Repeat exactly the lines below from the line that contains "Task: Click the View push commands button" to the last line, inclusive, without the pictures.

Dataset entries
<<<<

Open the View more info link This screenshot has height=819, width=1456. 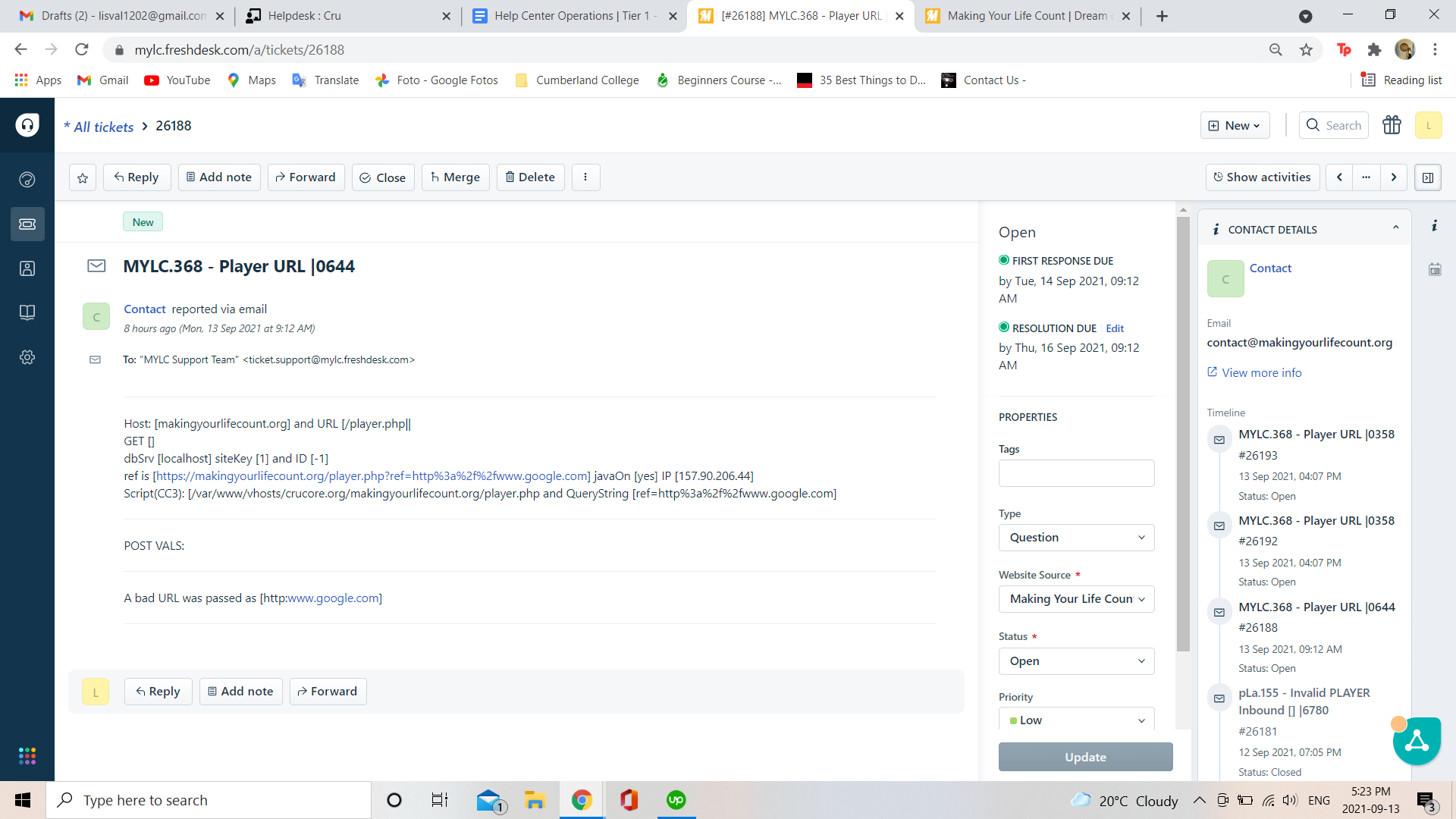point(1261,372)
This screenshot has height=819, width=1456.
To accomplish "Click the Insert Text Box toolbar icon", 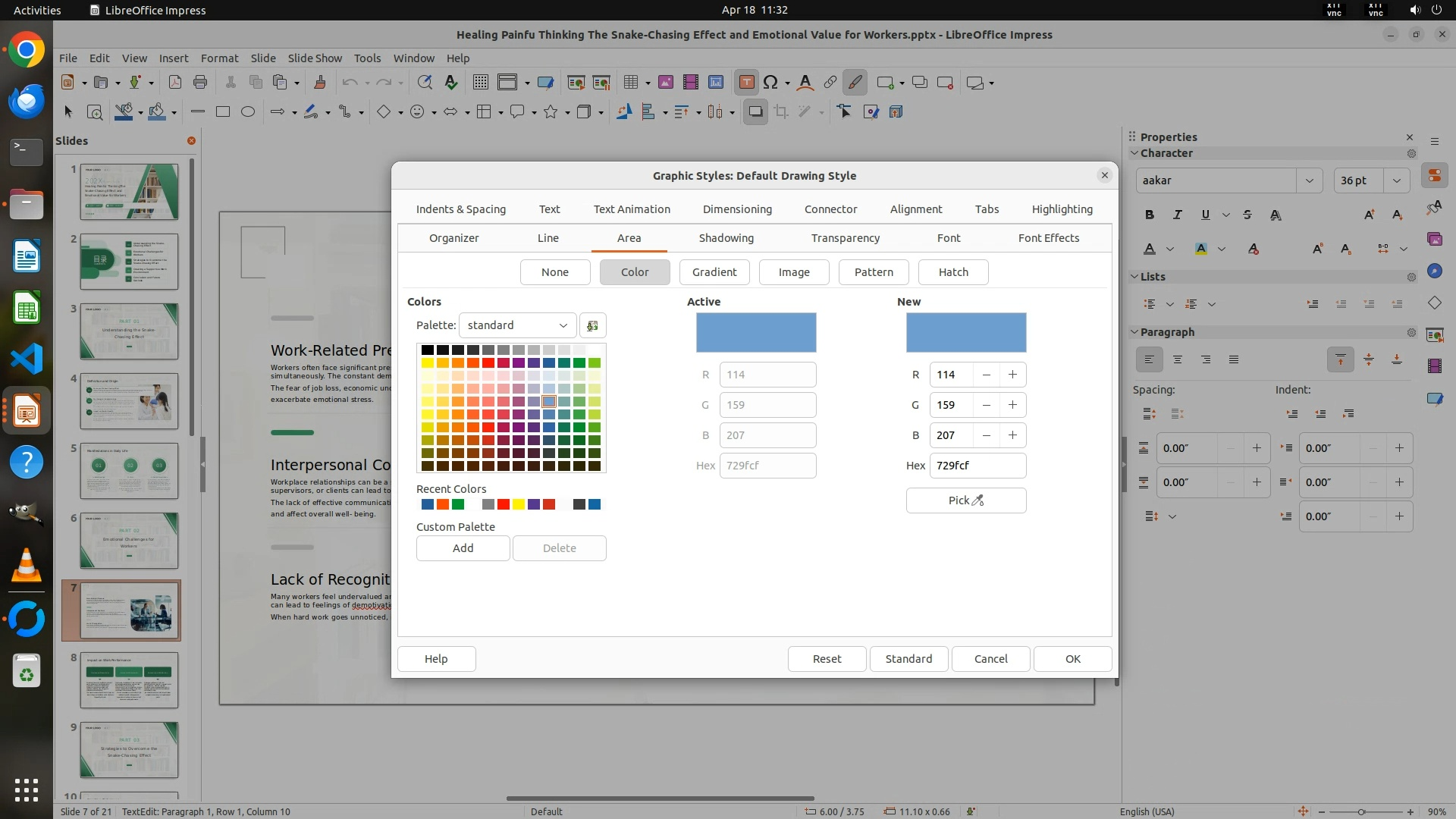I will click(746, 83).
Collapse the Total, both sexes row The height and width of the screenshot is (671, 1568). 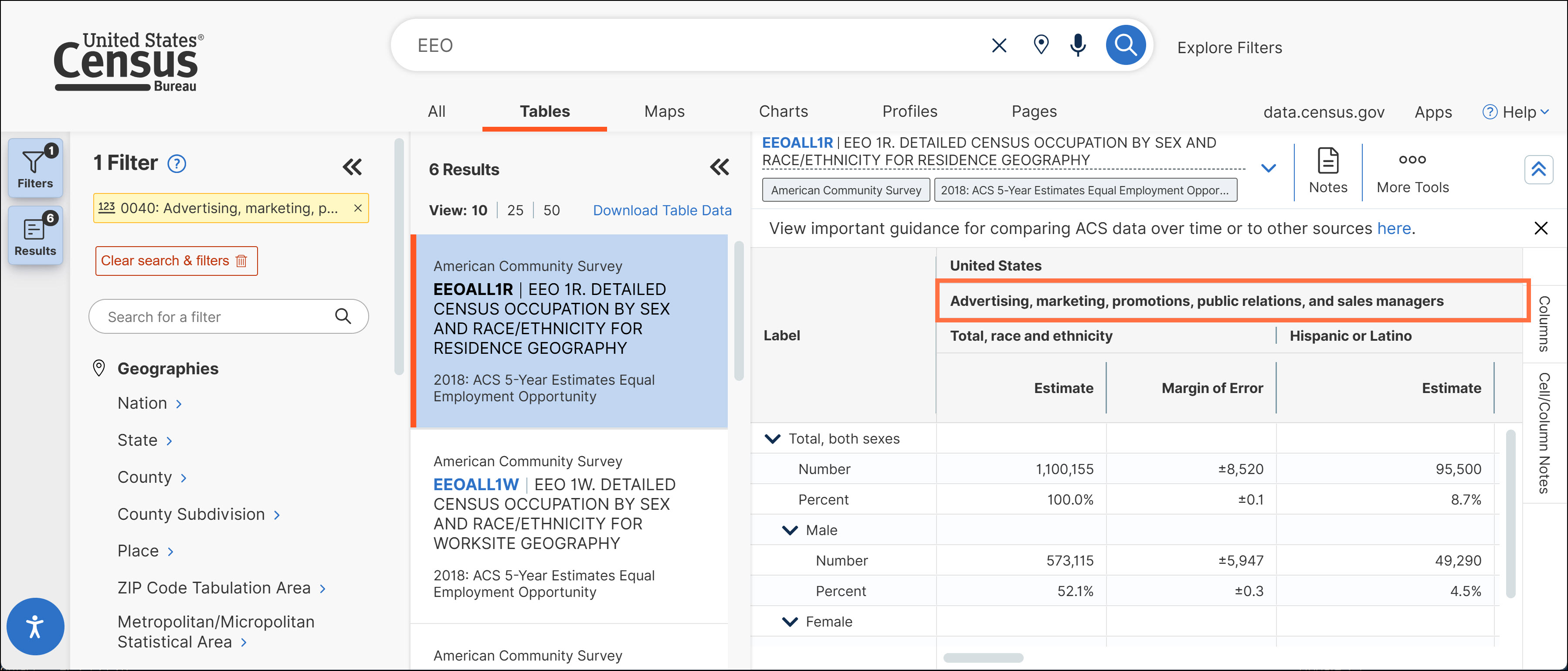[x=772, y=439]
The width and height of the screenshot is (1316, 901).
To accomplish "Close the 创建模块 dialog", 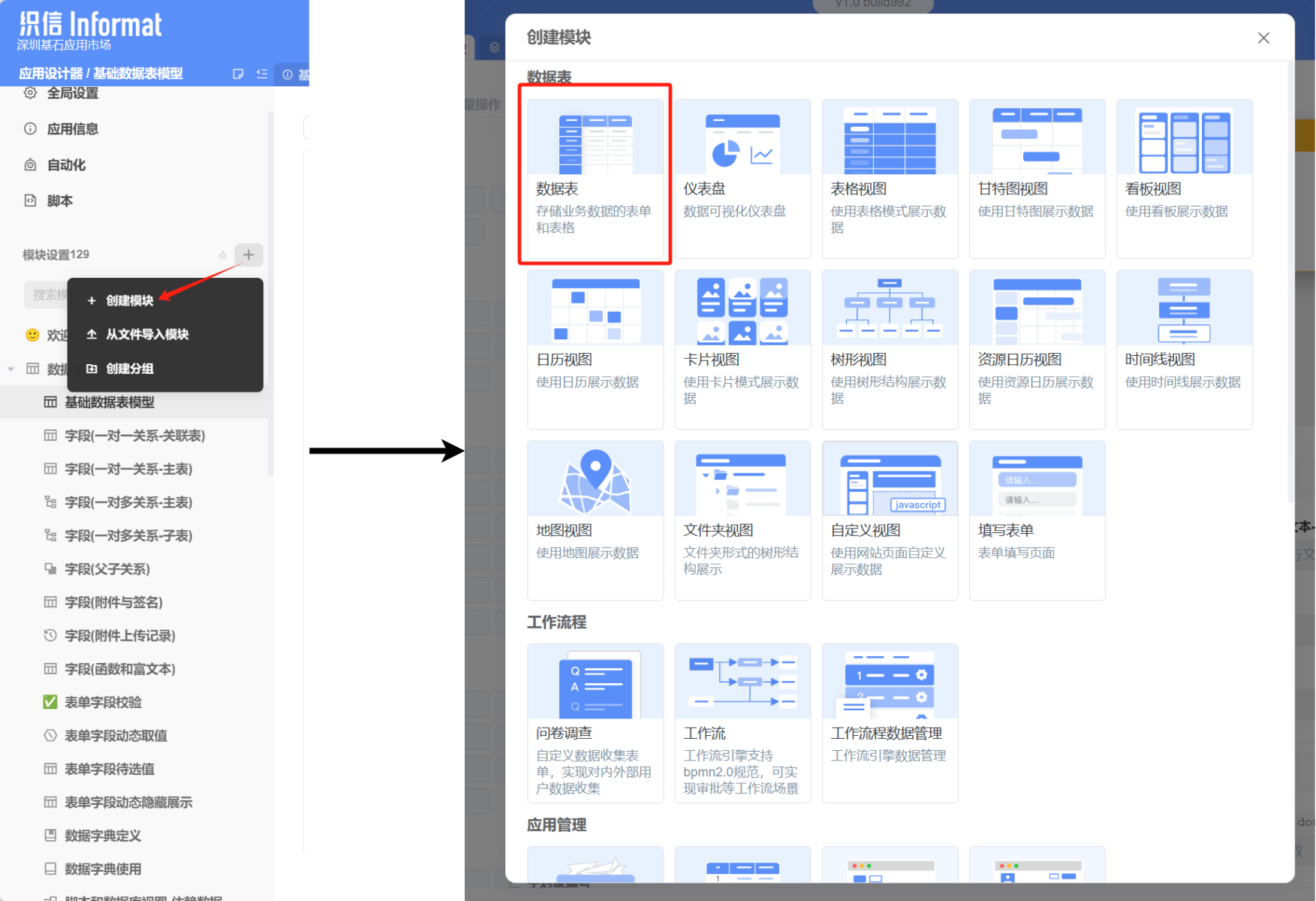I will (x=1263, y=38).
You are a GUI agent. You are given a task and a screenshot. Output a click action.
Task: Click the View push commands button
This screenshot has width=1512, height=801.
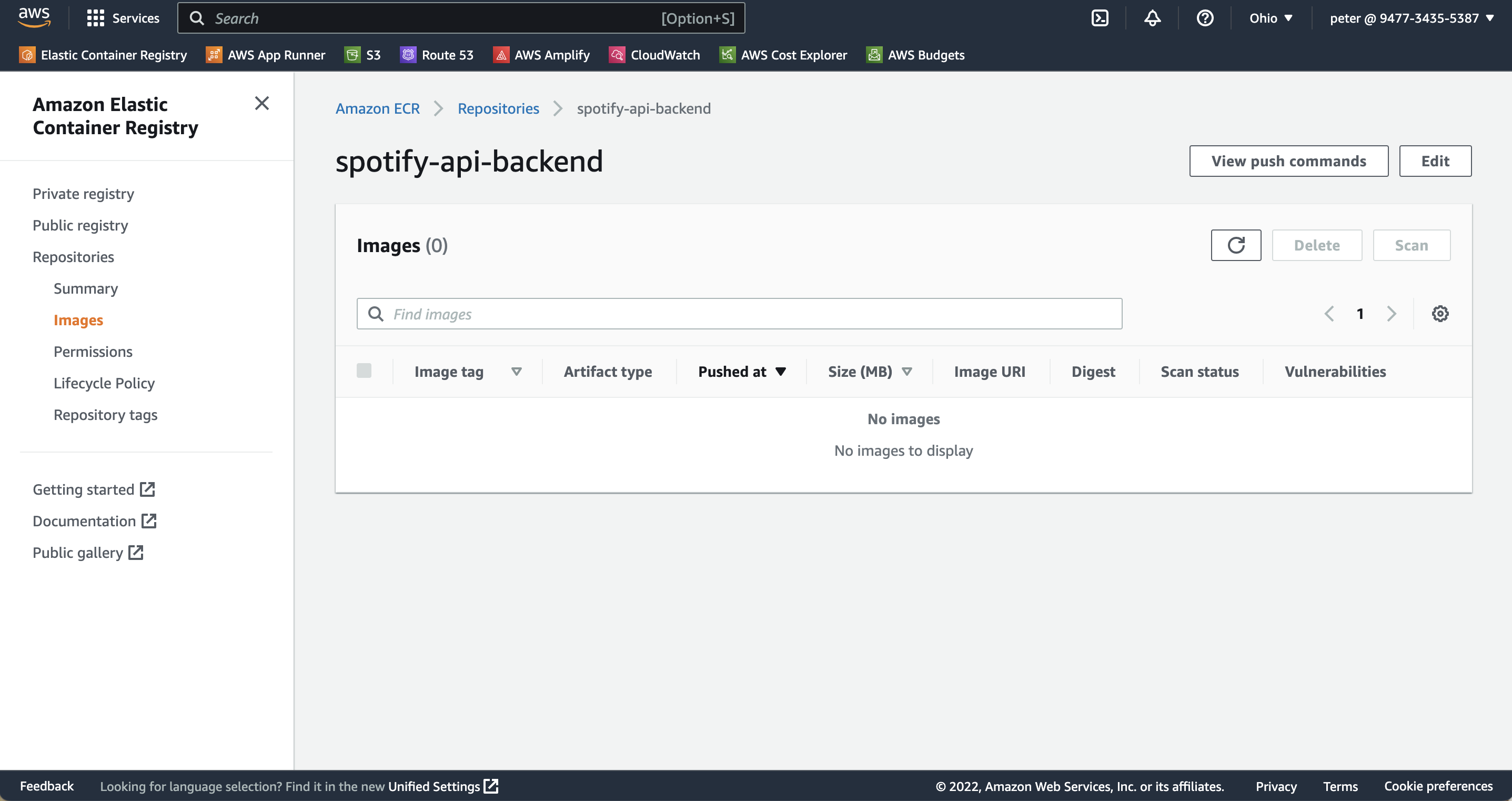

>>>>

— Answer space —
Task: Click the View push commands button
This screenshot has width=1512, height=801.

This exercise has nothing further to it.